***** Data entries *****
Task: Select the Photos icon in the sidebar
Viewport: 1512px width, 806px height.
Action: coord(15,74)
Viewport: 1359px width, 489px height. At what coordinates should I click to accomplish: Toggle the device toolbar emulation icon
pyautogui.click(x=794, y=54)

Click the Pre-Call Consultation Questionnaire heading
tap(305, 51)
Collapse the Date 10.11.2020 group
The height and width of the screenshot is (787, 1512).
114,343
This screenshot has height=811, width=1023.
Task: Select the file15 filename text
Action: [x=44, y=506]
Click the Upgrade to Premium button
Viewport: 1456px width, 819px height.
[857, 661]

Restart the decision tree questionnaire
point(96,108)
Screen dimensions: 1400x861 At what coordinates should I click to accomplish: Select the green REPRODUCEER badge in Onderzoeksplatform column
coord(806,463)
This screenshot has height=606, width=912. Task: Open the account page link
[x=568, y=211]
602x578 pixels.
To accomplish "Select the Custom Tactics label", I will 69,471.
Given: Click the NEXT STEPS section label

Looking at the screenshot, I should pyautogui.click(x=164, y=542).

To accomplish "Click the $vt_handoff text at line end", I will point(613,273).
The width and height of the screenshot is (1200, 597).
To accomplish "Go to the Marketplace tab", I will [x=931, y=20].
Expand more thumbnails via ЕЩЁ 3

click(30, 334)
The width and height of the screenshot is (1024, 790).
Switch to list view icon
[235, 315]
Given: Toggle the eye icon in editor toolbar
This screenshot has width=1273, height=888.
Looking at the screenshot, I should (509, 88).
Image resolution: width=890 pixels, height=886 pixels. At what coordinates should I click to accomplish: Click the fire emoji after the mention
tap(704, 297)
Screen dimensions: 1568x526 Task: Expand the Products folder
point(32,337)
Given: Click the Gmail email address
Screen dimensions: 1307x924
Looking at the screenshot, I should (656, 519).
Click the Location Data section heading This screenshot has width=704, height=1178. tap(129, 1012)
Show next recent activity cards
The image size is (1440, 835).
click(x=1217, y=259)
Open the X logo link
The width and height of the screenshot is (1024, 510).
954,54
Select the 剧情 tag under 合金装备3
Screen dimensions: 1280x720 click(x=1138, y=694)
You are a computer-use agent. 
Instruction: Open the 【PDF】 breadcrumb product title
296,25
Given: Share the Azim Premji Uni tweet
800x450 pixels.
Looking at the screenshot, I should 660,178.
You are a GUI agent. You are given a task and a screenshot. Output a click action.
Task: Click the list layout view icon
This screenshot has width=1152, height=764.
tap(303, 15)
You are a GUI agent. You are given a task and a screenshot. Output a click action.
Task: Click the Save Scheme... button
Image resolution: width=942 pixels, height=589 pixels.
*****
Task brief ->
Can you render all the records above as a Markdown table with the columns Row and Line, numbering each line and leaving out the blank ones?

Correct output ->
| Row | Line |
|---|---|
| 1 | Task: Select the Photos icon in the sidebar |
| 2 | Viewport: 1512px width, 806px height. |
| 3 | Action: coord(15,74) |
| 4 | Viewport: 1359px width, 489px height. At what coordinates should I click to accomplish: Toggle the device toolbar emulation icon |
| 5 | pyautogui.click(x=794, y=54) |
| 6 | Click the Pre-Call Consultation Questionnaire heading |
| 7 | tap(305, 51) |
| 8 | Collapse the Date 10.11.2020 group |
| 9 | The height and width of the screenshot is (787, 1512). |
| 10 | 114,343 |
| 11 | This screenshot has height=811, width=1023. |
| 12 | Task: Select the file15 filename text |
| 13 | Action: [x=44, y=506] |
| 14 | Click the Upgrade to Premium button |
| 15 | Viewport: 1456px width, 819px height. |
| 16 | [857, 661] |
| 17 | Restart the decision tree questionnaire |
| 18 | point(96,108) |
| 19 | Screen dimensions: 1400x861 At what coordinates should I click to accomplish: Select the green REPRODUCEER badge in Onderzoeksplatform column |
| 20 | coord(806,463) |
| 21 | This screenshot has height=606, width=912. Task: Open the account page link |
| 22 | [x=568, y=211] |
| 23 | 602x578 pixels. |
| 24 | To accomplish "Select the Custom Tactics label", I will 69,471. |
| 25 | Given: Click the NEXT STEPS section label |
| 26 | Looking at the screenshot, I should pyautogui.click(x=164, y=542). |
| 27 | To accomplish "Click the $vt_handoff text at line end", I will point(613,273). |
| 28 | The width and height of the screenshot is (1200, 597). |
| 29 | To accomplish "Go to the Marketplace tab", I will [x=931, y=20]. |
| 30 | Expand more thumbnails via ЕЩЁ 3 |
| 31 | click(30, 334) |
| 32 | The width and height of the screenshot is (1024, 790). |
| 33 | Switch to list view icon |
| 34 | [235, 315] |
| 35 | Given: Toggle the eye icon in editor toolbar |
| 36 | This screenshot has width=1273, height=888. |
| 37 | Looking at the screenshot, I should (509, 88). |
| 38 | Image resolution: width=890 pixels, height=886 pixels. At what coordinates should I click to accomplish: Click the fire emoji after the mention |
| 39 | tap(704, 297) |
| 40 | Screen dimensions: 1568x526 Task: Expand the Products folder |
| 41 | point(32,337) |
| 42 | Given: Click the Gmail email address |
| 43 | Screen dimensions: 1307x924 |
| 44 | Looking at the screenshot, I should (656, 519). |
| 45 | Click the Location Data section heading This screenshot has width=704, height=1178. tap(129, 1012) |
| 46 | Show next recent activity cards |
| 47 | The image size is (1440, 835). |
| 48 | click(x=1217, y=259) |
| 49 | Open the X logo link |
| 50 | The width and height of the screenshot is (1024, 510). |
| 51 | 954,54 |
| 52 | Select the 剧情 tag under 合金装备3 |
| 53 | Screen dimensions: 1280x720 click(x=1138, y=694) |
| 54 | You are a computer-use agent.  |
| 55 | Instruction: Open the 【PDF】 breadcrumb product title |
| 56 | 296,25 |
| 57 | Given: Share the Azim Premji Uni tweet |
| 58 | 800x450 pixels. |
| 59 | Looking at the screenshot, I should 660,178. |
| 60 | You are a GUI agent. You are given a task and a screenshot. Output a click action. |
| 61 | Task: Click the list layout view icon |
| 62 | This screenshot has width=1152, height=764. |
| 63 | tap(303, 15) |
| 64 | You are a GUI agent. You are given a task and a screenshot. Output a click action. |
| 65 | Task: Click the Save Scheme... button |
| 66 | Image resolution: width=942 pixels, height=589 pixels. |